The fact that no expert was presented by the Division to more formally establish the reasons her mental health issues keep her from meeting P.G.'s needs is inconsequential. No such testimony was necessary in light of G.M.'s mental health commitments and mental health history, and the documented effects these issues had on her ability to provide a safe and sanitary home, and to provide appropriate supervision for P.G., who while residing with his mother may have been developing substance abuse issues of his own. G.M. refused to adhere to any mental health treatment regimen, including medication. Thus the first prong of the statutory test was met because P.G.'s health and development had been harmed by G.M.'s challenges and will continue to be harmed if rights are not terminated.
In evaluating the second prong, Judge Whipple relied upon G.M.'s continued untreated mental health issues which, as she observed, were not "even minimally addressed throughout this litigation." To reiterate, the statutory factors are not discrete and separate. See K.H.O., supra, 161 N.J. at 348. As the judge also noted, by the final hearing, G.M. had not visited with her child for five months. Permanency was necessary for P.G.'s own mental health, and simply unavailable unless the successful foster placement where he had lived for nearly two years become his adoptive home. P.G. had a right to a safe and permanent home, and has one with his aunt and uncle.
As to the third prong, the Division offered G.M. numerous referrals for substance abuse evaluations and treatment, psychological and psychiatric evaluations, mental health services including individual therapy, and Division supervised visitation. None of the services were engaged in by G.M., who did not appear for various evaluations scheduled by the Division, including a bonding evaluation, prior to the final hearing. G.M. did not engage in psychiatric treatment recommended to her by any entity, even when a condition of her discharge from hospitalizations. The record substantially supported Judge Whipple's determination that the Division did what it could without success to create circumstances resulting in an alternative to termination.
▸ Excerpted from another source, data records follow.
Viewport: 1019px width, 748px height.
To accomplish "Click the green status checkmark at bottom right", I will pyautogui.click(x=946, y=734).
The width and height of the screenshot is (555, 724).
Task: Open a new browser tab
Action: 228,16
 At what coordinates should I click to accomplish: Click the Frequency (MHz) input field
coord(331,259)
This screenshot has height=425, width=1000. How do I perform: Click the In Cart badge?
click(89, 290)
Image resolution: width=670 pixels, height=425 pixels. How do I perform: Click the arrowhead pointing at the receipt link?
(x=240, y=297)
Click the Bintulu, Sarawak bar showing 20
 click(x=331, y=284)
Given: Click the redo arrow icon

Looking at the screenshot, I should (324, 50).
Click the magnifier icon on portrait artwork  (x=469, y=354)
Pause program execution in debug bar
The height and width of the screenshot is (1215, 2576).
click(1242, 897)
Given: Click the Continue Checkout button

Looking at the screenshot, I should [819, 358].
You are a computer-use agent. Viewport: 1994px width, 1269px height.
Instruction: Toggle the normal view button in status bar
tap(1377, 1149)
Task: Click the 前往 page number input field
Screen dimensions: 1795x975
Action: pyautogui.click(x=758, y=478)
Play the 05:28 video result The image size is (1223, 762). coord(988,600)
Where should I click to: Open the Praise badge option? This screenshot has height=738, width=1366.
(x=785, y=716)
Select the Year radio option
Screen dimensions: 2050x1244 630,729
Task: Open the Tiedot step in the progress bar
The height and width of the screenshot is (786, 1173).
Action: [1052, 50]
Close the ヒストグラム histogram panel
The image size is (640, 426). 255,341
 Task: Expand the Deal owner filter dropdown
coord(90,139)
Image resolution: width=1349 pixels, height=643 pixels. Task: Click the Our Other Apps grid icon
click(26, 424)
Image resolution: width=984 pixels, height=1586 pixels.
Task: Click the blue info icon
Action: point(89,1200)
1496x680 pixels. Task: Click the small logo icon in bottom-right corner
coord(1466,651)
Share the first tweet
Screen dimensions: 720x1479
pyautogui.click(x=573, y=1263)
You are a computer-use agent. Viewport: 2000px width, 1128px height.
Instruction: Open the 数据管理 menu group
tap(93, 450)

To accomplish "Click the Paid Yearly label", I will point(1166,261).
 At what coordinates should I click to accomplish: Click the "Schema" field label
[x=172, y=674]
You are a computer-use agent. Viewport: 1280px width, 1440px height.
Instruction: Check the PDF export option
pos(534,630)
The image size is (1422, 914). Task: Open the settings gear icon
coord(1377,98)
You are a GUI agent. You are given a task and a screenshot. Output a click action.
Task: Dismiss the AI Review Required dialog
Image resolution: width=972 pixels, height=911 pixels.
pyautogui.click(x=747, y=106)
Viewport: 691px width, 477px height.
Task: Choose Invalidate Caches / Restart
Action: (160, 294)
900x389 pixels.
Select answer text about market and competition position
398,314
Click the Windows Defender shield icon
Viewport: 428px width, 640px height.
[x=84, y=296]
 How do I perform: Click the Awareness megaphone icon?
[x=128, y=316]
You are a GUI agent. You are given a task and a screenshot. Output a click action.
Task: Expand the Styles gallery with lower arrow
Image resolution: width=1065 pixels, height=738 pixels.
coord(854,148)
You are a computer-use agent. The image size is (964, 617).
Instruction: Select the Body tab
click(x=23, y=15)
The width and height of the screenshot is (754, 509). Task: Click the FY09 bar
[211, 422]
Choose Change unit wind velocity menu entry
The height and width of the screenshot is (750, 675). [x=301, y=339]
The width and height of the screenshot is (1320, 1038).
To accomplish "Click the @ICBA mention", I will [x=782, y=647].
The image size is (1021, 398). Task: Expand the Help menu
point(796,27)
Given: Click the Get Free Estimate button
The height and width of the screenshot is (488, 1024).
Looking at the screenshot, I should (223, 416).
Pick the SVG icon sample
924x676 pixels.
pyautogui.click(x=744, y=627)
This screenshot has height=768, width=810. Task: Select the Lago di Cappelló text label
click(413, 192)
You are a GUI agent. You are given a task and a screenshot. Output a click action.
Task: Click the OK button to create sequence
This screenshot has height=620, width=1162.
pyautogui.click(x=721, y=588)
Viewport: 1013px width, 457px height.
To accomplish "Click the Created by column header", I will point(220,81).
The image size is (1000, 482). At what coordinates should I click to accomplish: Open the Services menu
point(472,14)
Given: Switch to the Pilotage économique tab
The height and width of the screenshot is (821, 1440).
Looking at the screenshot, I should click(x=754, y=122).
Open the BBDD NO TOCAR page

Contrary to G.M.'s argument on appeal, the court did consider the issue of KLG and rejected it. C.R. and her husband did not want KLG but wanted to adopt instead. See N.J. Div. of Youth & Family Servs. v. D.H., 398 N.J.Super. 333, 341 (2008) ("If adoption is readily available, . . . KLG cannot be used to defend against termination of parental rights."). Given the need for the child to remain with his foster parents in this case, the court properly disposed of this prong of the test.
Lastly, the judge considered the issue of whether termination of parental rights would do more harm than good as required by the statute. She noted that P.G. had been placed with his aunt and uncle since May 7, 2010. They provided a stable home and wanted to adopt him. P.G. himself reported he was doing well in school and sports. He wants to be adopted, and according to Singer, perceives his current resource parents to be the central figures in his life. If the past is predictive of the future, reunification with his biological mother would not succeed. Termination would not do more harm than good. Therefore, we concur with the judge's findings on this issue as well.